Task set:
1 – According to the text on working as a lawyer, why did the job become much more enjoyable for the writer after becoming a partner? Answer in one to three sentences.
2 – List every adjective that the text on working as a lawyer uses to describe the days the writer used to experience on the job.

It certainly has paid well the past few years...I'm not sure what type of law you did and where, but in my fly over state, new associate salaries skyrocketed the past few years. The pay is IMO the best thing about the job...I am certain I could not find another job that paid me remotely as much. I now pay several times more each year in income taxes than the total amount I made in the years I was working before law school (not complaining...the high taxes go with the high income).

I definitely hated the job the first decade or so. I found it became MUCH more enjoyable after becoming a partner and getting to the point where you are the one solely dealing with your clients and making decisions, not working for someone else's clients or another lawyer (and also no longer having to hit minimum billable requirements, though if anything I work even more now). I used to find 9 out of 10 days miserable, depressing, and stressful. Now I'd say only 1 out of 10 days is like that.

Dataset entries
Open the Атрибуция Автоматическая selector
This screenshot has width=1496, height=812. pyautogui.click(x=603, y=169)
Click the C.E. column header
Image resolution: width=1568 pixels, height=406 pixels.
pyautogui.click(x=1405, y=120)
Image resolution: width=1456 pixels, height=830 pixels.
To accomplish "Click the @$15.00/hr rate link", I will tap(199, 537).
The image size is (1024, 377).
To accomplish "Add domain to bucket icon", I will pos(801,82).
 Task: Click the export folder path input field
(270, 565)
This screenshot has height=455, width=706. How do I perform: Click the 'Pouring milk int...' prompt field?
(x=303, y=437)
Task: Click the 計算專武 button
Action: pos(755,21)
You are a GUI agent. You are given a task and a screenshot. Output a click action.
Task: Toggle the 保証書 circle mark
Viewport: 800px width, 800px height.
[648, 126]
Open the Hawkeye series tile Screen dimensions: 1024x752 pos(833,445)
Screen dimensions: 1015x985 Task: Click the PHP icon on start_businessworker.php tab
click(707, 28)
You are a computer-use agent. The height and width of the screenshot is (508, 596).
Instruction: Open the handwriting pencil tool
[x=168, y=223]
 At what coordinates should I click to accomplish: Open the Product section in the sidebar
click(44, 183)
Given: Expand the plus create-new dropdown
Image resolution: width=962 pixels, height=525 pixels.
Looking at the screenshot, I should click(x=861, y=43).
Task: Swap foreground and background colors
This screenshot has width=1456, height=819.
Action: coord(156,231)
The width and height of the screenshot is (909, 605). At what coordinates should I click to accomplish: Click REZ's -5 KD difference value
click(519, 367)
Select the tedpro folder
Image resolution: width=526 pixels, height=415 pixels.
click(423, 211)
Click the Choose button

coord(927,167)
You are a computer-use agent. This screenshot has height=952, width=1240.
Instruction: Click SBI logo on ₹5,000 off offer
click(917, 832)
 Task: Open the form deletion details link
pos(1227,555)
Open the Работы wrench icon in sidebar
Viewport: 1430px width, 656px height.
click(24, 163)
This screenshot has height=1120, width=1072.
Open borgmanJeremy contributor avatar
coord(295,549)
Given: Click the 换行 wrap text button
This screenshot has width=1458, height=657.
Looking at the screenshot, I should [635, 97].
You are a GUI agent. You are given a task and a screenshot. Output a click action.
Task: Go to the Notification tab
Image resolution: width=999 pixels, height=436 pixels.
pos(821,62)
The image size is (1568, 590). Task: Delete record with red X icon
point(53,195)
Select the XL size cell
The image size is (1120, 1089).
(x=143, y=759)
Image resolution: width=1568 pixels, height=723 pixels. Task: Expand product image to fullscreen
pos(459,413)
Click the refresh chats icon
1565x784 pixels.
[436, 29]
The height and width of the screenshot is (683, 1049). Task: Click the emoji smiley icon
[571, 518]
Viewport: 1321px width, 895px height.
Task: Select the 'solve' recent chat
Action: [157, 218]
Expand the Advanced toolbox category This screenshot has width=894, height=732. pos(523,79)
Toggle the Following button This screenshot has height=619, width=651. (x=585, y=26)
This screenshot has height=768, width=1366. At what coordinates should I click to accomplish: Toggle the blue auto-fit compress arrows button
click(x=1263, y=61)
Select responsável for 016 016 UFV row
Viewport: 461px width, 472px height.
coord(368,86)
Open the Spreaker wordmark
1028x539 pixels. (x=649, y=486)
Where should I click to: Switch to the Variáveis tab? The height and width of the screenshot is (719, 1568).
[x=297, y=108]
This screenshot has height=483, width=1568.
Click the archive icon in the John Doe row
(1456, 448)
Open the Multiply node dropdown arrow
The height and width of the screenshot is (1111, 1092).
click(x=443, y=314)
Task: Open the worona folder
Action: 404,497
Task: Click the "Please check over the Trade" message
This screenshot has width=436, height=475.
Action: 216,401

Results in order:
1 – After becoming a partner, the writer was the one solely dealing with their own clients and making decisions, rather than working for someone else's clients or for another lawyer. The writer also no longer had to meet minimum billable requirements.

2 – miserable, depressing, stressful